News & Politics

Growing Up Different and Bradlee

Quinn Bradlee with his parents, Ben and Sally. Photograph by Matthew Worden.

We knew Sally Quinn as the former Army brat who became a snarky Washington Post Style writer skewering DC’s powerful—and then married her boss, Ben Bradlee.

We knew her as the socialite who wrote a few failed novels about Washington socialites.

Now she’s also known as the co-moderator of On Faith, Washingtonpost.com’s section about spirituality and religion.

But who knew she was a helicopter mom? Sally as hovering mother comes through clearly in the eyes of her son, Quinn Bradlee, whose memoir, A Different Life: Growing Up Learning Disabled and Other Adventures, is just hitting stores.

When he was almost two, he started having seizures, which rattled his parents. “Especially my mom,” he writes, “because she freaks out about everything.”

Like when she got the news Quinn had been admitted to a boarding school in New York, which meant he’d be leaving home for the first time.

She thought she was having a heart attack, so Ben rushed her to the hospital, only to learn it was an anxiety attack. “She can be a little high-strung at times,” Quinn writes.

After reading A Different Life, you might understand Sally’s need to hover. Quinn Bradlee’s is a brutally honest tale of how he grew up hampered by physical and mental maladies in a world of wealth and privilege.

It’s also a medical mystery about his disability, VCFS, with notes from Dr. Robert Shprintzen, who discovered the genetic puzzle behind the disability and diagnosed it in young Bradlee.

A Different Life took a well-worn path to publication, thanks to some usual suspects in Ben and Sally’s crowd.

Ben and Sally hired Kyle Gibson to ghostwrite the book; Gibson had written anchor Ted Koppel’s memoir with him.

Peter Osnos, editor of PublicAffairs, agreed to publish the book.
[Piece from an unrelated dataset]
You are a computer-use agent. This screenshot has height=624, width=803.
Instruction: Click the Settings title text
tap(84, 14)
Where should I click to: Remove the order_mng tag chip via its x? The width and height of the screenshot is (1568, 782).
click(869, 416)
Osnos owes his rise in journalism—his profession before he turned to books—to Bradlee at the Post.

The project floundered.

Jeff Himmelman was working on a biography of Ben in 2007. Himmelman had worked with Bob Woodward in writing Maestro, about former Fed chairman Alan Greenspan, in 2000; he’d also worked on the Post’s Pulitzer-winning 9/11 series. Then he went on tour to play music in his band, Down Dexter. He returned to DC in 2007 to work on the Ben Bradlee bio. The project floundered.
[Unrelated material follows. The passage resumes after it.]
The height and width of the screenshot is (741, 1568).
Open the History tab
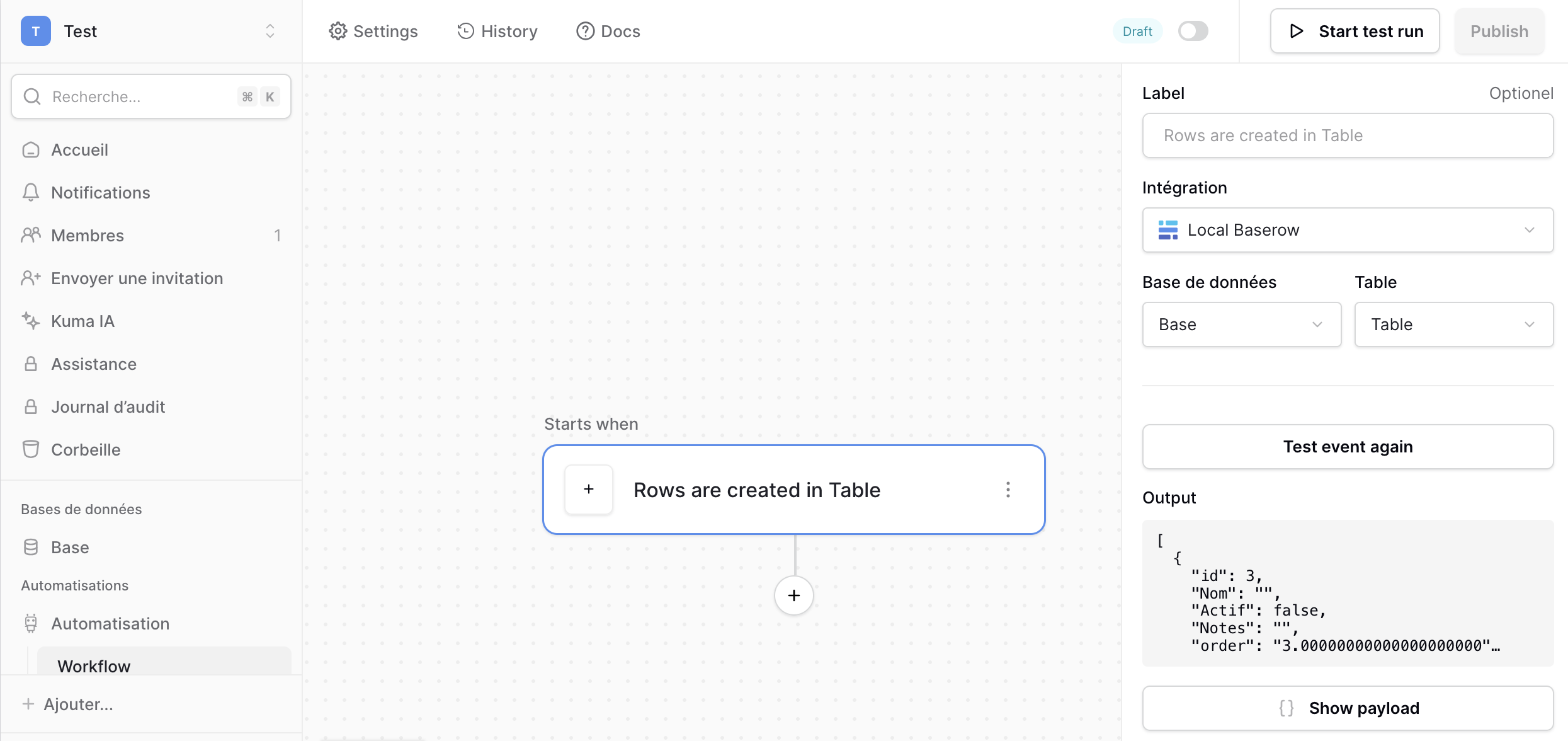tap(497, 32)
Sally asked Himmelman if he’d consider ghosting Quinn’s book. Then 25, Quinn was ready to focus.

They met every day. “I would break out the tape recorder and talk,” Himmelman says. “I had access to Kyle Gibson’s tapes. Quinn wrote a few sections, but he’s not able to sit down and hammer out a book.”

The result is a revealing narrative in Quinn Bradlee’s voice. “I’m well aware of the alcoholism that’s in my family, on both sides,” he writes at one point.
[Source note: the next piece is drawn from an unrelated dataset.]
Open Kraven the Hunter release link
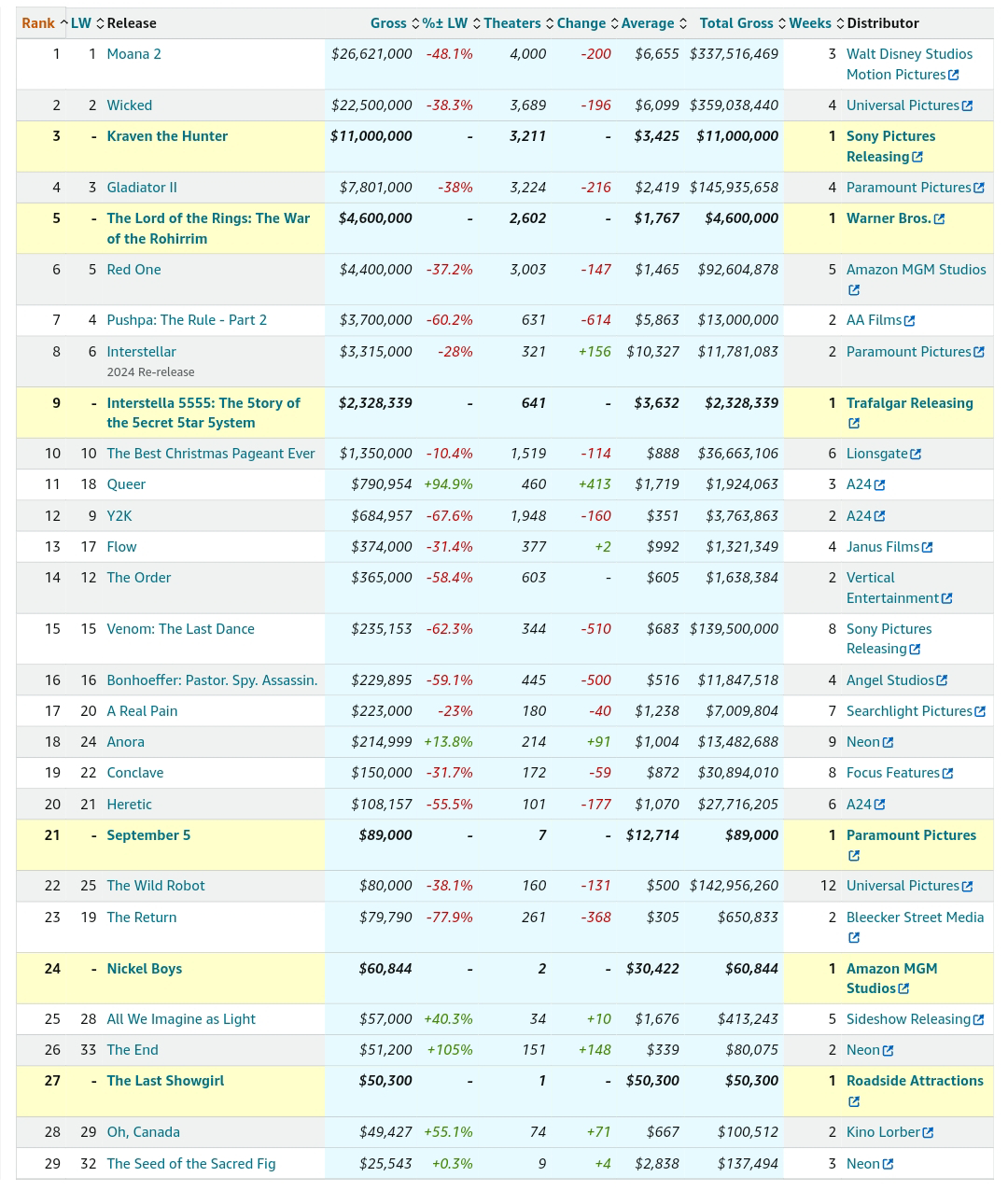Image resolution: width=1008 pixels, height=1191 pixels. point(167,136)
“Sally and Ben stayed out of our hair completely,” says Himmelman. “It’s not as if they stage-managed me.”

Sally was surprised by some of the details of Quinn’s “getting laid” on the island of Saint Martin. And by the neo-Nazi and the drug dealer her son lived with in boarding school. And that her son idolizes Post publisher Katharine Weymouth.

Himmelman is back writing his biography of Ben Bradlee’s days at the Post. Quinn Bradlee has started a blog on HealthCentral, a Web site founded and run by Chris Schroeder, who is connected to Ben and Sally via his days as head of Washingtonpost.Newsweek Interactive.

On reading the book, Ben Bradlee wept. He’s 87. Sensing his father’s aging, Quinn Bradlee writes: “I’m mad at time.”

Of Sally he writes: “My Mom will be around forever, one way or another.”